** Task brief **
The reply to the records below should contain exactly the lines from the line with "You are a computer-use agent. The" through the line with "Task: Follow the SINACO link", and nothing besides.

***** Records for this task *****

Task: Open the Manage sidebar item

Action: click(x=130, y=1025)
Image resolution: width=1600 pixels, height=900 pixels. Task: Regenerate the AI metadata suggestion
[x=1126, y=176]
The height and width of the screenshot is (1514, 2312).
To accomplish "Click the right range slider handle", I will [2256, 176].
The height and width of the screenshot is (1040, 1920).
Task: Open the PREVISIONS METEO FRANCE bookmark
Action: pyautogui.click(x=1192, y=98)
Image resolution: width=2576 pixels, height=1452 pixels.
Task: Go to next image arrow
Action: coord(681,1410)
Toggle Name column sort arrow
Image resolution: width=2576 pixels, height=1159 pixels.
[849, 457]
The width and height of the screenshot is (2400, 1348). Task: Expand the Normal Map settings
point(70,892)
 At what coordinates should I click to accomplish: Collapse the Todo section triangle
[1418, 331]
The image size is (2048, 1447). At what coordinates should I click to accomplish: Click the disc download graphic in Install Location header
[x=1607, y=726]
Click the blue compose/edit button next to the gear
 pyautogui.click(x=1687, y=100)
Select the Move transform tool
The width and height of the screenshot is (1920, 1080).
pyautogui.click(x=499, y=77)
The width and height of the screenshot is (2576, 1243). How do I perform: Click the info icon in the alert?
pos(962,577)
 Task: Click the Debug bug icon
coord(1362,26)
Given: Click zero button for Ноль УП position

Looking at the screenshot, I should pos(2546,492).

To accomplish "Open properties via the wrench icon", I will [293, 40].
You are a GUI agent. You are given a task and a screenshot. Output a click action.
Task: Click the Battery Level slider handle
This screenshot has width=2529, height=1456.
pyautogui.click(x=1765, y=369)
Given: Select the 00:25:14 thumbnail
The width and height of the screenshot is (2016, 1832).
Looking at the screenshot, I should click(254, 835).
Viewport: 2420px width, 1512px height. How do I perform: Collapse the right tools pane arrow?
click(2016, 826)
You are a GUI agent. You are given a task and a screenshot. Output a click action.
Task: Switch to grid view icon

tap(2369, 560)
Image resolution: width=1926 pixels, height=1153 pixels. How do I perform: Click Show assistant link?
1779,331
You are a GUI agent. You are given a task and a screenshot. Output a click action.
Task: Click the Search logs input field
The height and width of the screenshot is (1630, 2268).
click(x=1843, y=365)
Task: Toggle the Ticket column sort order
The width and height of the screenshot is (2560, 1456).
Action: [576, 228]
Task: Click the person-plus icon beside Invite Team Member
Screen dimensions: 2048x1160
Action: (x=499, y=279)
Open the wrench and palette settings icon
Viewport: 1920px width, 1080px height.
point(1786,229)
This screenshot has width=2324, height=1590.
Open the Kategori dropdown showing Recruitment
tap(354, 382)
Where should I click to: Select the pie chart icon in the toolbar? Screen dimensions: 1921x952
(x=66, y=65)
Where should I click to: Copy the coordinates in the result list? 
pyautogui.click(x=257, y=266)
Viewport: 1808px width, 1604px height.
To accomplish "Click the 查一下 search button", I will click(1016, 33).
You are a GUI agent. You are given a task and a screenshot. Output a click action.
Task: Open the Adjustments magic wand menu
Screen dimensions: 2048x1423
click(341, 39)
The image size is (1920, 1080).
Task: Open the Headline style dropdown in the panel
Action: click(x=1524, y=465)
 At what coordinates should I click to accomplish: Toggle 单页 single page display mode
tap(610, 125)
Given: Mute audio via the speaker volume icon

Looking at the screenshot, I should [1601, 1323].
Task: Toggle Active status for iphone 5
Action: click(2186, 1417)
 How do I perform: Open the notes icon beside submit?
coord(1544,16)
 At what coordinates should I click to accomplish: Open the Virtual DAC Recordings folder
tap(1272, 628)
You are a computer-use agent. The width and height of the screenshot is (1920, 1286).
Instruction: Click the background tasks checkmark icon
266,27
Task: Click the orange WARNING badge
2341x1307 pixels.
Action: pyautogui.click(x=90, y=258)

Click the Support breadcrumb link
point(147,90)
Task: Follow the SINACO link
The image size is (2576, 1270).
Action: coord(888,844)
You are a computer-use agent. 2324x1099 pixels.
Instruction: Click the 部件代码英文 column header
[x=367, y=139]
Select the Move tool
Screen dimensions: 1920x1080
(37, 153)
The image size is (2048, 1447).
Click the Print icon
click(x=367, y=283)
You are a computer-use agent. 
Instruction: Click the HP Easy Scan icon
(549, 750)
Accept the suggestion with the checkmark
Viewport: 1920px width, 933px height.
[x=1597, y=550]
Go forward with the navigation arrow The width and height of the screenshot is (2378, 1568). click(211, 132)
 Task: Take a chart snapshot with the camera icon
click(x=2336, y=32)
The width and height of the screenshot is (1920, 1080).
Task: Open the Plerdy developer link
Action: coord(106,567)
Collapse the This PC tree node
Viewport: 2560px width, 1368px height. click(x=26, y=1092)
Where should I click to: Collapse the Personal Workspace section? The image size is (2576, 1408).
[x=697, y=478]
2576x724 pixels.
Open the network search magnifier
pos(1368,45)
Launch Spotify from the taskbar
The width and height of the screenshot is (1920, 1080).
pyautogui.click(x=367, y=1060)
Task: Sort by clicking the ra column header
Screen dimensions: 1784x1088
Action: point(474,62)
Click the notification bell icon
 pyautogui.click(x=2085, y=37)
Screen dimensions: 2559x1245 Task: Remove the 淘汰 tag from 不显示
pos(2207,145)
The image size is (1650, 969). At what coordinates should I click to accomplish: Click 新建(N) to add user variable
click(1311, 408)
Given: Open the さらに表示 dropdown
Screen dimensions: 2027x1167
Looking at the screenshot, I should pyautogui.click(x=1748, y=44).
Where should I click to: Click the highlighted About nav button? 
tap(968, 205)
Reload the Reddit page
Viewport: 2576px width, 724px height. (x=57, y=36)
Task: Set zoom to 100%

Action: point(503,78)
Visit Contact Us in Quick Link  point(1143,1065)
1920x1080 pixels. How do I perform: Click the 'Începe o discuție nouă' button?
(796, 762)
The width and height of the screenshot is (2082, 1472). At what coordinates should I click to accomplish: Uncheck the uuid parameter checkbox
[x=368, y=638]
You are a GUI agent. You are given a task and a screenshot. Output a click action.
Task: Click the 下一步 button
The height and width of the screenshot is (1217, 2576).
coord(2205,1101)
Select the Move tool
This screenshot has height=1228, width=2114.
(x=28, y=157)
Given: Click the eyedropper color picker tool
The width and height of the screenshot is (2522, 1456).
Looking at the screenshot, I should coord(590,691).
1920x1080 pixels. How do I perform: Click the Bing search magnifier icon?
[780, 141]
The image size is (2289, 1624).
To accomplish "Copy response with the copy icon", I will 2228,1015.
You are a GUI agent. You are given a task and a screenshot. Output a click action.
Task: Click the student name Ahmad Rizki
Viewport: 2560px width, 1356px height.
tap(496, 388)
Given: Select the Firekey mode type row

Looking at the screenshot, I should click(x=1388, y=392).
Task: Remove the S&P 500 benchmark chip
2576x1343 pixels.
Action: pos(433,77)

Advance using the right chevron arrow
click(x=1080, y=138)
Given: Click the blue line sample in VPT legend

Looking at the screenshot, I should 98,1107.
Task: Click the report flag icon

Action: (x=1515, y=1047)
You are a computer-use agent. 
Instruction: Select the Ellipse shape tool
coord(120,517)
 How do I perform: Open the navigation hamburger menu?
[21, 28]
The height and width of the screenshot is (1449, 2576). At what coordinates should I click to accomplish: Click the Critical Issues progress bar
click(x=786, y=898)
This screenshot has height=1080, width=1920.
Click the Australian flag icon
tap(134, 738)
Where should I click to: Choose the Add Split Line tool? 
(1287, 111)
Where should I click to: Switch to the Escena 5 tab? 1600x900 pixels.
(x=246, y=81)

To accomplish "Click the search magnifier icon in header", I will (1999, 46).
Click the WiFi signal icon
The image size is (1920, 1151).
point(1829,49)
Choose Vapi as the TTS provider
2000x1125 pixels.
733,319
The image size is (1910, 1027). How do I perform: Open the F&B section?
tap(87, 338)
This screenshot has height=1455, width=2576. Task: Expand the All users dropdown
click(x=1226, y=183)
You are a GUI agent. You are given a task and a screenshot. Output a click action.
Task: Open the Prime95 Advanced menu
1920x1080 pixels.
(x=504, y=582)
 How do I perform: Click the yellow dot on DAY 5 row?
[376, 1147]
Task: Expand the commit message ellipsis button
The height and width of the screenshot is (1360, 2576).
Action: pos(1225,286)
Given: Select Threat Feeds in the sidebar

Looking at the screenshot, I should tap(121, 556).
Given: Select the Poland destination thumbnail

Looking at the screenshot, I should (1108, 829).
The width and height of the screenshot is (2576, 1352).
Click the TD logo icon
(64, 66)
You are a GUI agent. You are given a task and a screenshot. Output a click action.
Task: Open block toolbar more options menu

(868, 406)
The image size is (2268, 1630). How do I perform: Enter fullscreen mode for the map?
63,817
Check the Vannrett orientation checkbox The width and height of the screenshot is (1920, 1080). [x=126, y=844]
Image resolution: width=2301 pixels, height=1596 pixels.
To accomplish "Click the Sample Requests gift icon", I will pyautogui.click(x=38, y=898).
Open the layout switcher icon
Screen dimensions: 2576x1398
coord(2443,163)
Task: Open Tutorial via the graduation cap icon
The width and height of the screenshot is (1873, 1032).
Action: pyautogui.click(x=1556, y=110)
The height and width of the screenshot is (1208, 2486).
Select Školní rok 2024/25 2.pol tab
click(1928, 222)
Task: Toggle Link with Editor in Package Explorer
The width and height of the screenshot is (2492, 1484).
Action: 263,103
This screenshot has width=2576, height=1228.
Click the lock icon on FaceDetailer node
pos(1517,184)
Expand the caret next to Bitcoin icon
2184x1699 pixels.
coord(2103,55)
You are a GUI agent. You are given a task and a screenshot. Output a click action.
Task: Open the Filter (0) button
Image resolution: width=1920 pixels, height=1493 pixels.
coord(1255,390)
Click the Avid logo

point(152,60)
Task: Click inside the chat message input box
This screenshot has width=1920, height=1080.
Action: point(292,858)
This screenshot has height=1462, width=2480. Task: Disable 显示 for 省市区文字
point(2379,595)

*****

** Exercise response **
You are a computer-use agent. The width and height of the screenshot is (1920, 1286).
Instruction: Click the background tasks checkmark icon
266,27
Task: Click the orange WARNING badge
2341x1307 pixels.
Action: pyautogui.click(x=90, y=258)

Click the Support breadcrumb link
point(147,90)
Task: Follow the SINACO link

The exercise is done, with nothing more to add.